Lors de la mise au point d’essais cliniques et dans le cadre uniquement de protocoles de recherche, les équipes ont parfois recours à des capteurs portables. Un peu comme pour enregistrer la tension artérielle sur 24 heures. Mais ici, tout se passe avec un algorithme intégré dans le capteur capable de mesurer durant 24 heures la fréquence et l’intensité des accès de toux, avec, pour certains dispositifs, un micro intégré. Des mesures qui manquent toutefois encore de précision.
En parallèle des travaux sur les pistes thérapeutiques, d’autres, de génétique cette fois, ont conduit les médecins à s’intéresser à un étrange syndrome.
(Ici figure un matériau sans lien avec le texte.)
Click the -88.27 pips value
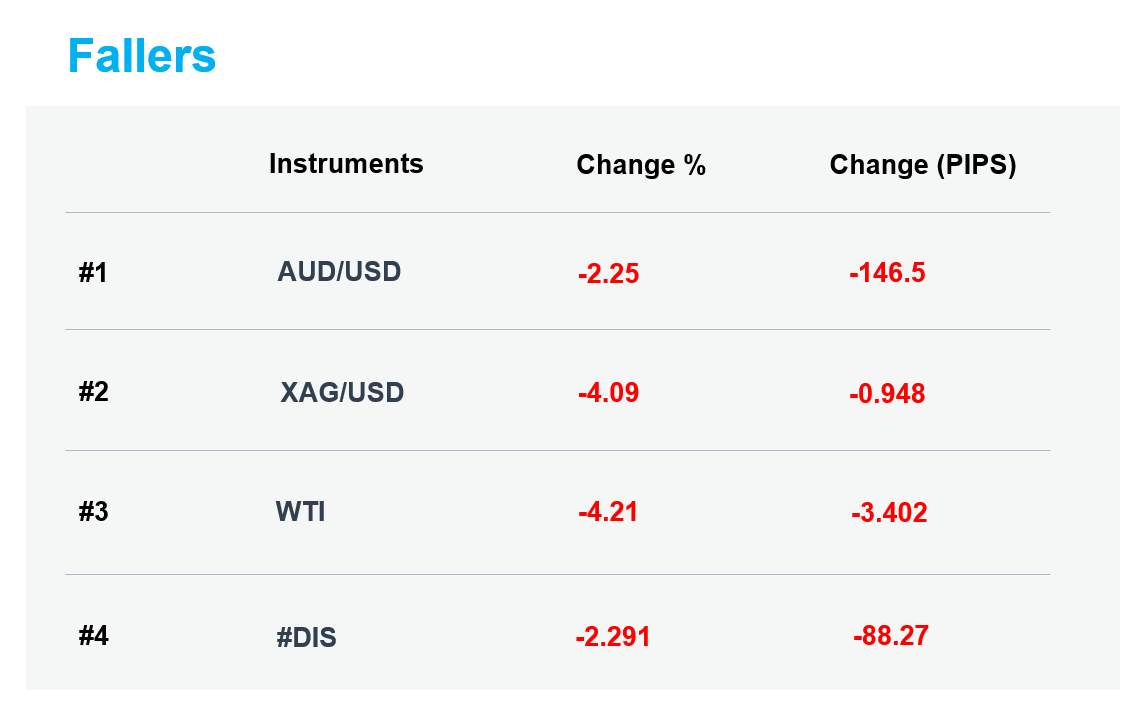Image resolution: width=1139 pixels, height=709 pixels. point(891,636)
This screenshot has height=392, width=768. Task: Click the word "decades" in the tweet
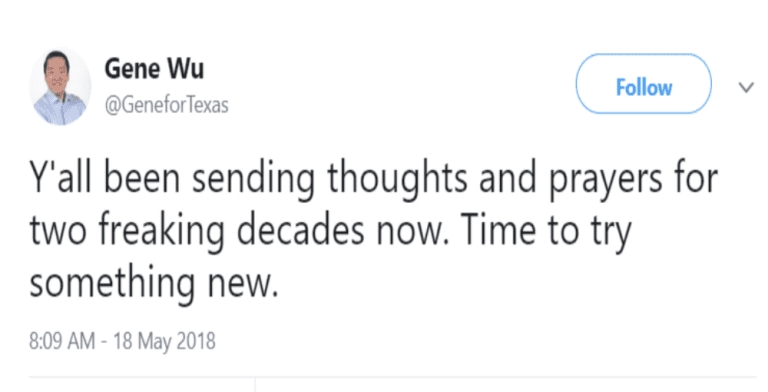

Baptisé Canvas (Cerebellar ataxia with neuropathy and vestibular areflexia syndrome), il s’agit d’une maladie génétique nouvellement découverte, où curieusement la toux précède de plusieurs dizaines d’années l’apparition de symptômes neurologiques (perte d’équilibre, manque de coordination des mouvements). « On estime actuellement que cette maladie, initialement considérée comme rare, serait aussi fréquente que la mucoviscidose « , avance le Dr Anne-Sophie Lia, de l’unité de recherche Neurit à l’université de Limoges.
C’est une équipe anglaise, qui, en 2019, a révélé l’existence de l’anomalie génétique située au niveau du gène RFC1 en lien avec le syndrome Canvas. « Dès 2020, avec le service de biochimie et de génétique du CHU de Limoges et les Dr Pauline Chazelas et Corinne Magdelaine, nous avons mis au point un test sanguin de diagnostic pour que les spécialistes puissent le proposer à leurs patients tousseurs, détaille Anne-Sophie Lia. Nous avons depuis démontré dans une cohorte de 68 patients Tocri que 17 % présentaient un Canvas. »
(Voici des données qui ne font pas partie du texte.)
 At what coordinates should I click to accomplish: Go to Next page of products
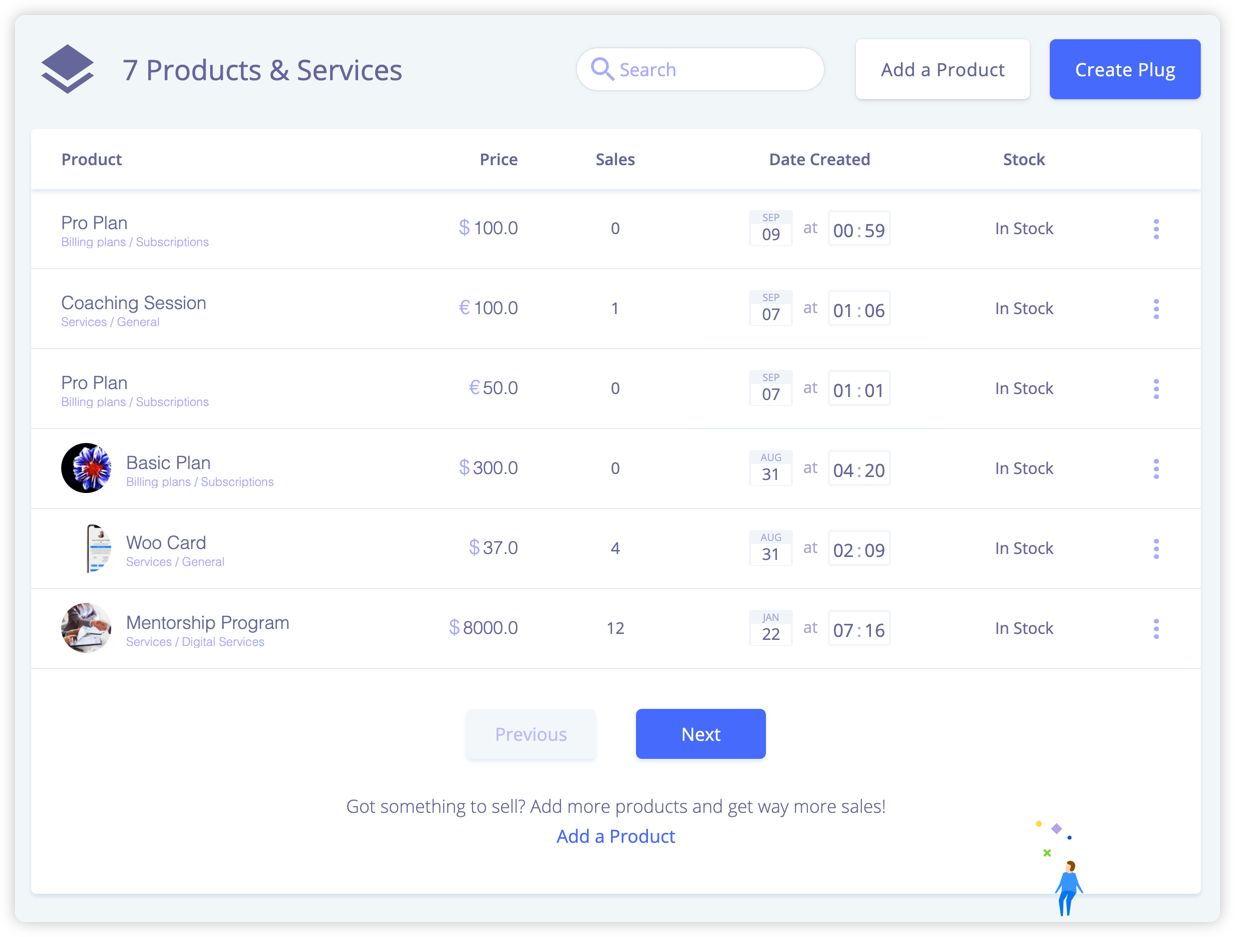tap(700, 734)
Il n’est pas sûr toutefois, comme le pointaient certains spécialistes lors du colloque de décembre dernier, que tous les patients Tocri aient envie de se faire tester et savoir s’ils développeront à terme cette affection qui fait partie des neuropathies dites sensitives. Car à ce jour, aucun traitement n’existe face au Canvas. En attendant, c’est une raison supplémentaire de définitivement considérer la toux chronique comme une maladie.
* Société de pneumologie de langue Française (SPLF), Société nationale française de gastro-entérologie (SNGE), Société française d’oto-rhino-laryngologie (SFORL), Société française de phoniatrie et de laryngologie (SFPL).